Not sure what these limo drivers are protesting, but they should make their picket signs bigger.
Not sure what these limo drivers are protesting, but they should make their picket signs bigger.

Last week, we wrote that meetings between the owners and players were starting to bear fruit, and that a deal could be reached as early as mid-July. Now, sources have begun to leak details of the terms of the new Collective Bargaining Agreement being negotiated between the owners and players. The new arrangement is expected to mirror the previous one, with some fairly significant changes.

Revenue Sharing

Old: The players received about 60% of total revenue, but "total revenue" wasn't calculated until after the owners took $1 billion up front for costs.

New: Players will now receive approximately 48% of total revenue, a number which will vary but never dip below 46.5%. The owners will no longer receive $1 billion off the top before division, but they will still get various expense credits to fund building new stadiums and the like. This will greatly simplify accounting and audits that needed to be done under the old regime.

Rookie Wages

Old: There were no controls over how much new draft picks could receive. It was simply whatever the market would bear.

New: There will be a rookie wage scale in the new agreement, though exact details have not yet been finalized.


Game Schedule

Old: We're all familiar with the old schedule formula, correct?

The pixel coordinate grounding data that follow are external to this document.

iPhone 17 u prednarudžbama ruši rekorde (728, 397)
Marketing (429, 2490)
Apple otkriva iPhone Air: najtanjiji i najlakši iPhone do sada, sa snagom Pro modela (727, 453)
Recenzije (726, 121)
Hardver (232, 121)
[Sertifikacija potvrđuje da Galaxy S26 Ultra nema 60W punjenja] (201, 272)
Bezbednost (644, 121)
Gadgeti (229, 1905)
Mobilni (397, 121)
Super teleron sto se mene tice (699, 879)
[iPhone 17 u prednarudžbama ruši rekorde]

New: No additional regular season games are mandated by the new agreement. Both sides are keeping an 18-game schedule as an item open to negotiation, but not necessary for a new CBA to be finalized. What WILL be new, however, is a full-season Thursday Night Football slate. These additional prime time games will help produce additional revenue to pay for the changes in how the money is eventually split.


Salary Cap

Old: Through the 2009 season, teams had a maximum and minimum they could spend on player payroll. For the 2010 season, there was no cap or floor at all.

New: Under the proposed new deal, the salary cap will return, however the floor will be increased, such that teams will be mandated to spend close to 100% of the cap. This will prevent teams from spending the least possible and pocketing the difference.


Free Agency

Old: As we are all well aware, the 2010 season saw players require 6 years of service time before becoming unrestricted free agents. We are also all well aware of what the consequences were.

New: The service time requirements for free agency will return to 4 years, as it was before 2010. That means players such as Eric Weddle and Malcom Floyd will be unrestricted free agents.


In all, these terms seem like a nice series of compromises. Both the owners and players have given ground, each mollified by the promise of even greater future revenues to make up for what they are surrendering. There is also talk that this deal could have a ten year term, meaning that if this deal does happen, we could see a long, uninterrupted period of labor peace in the NFL.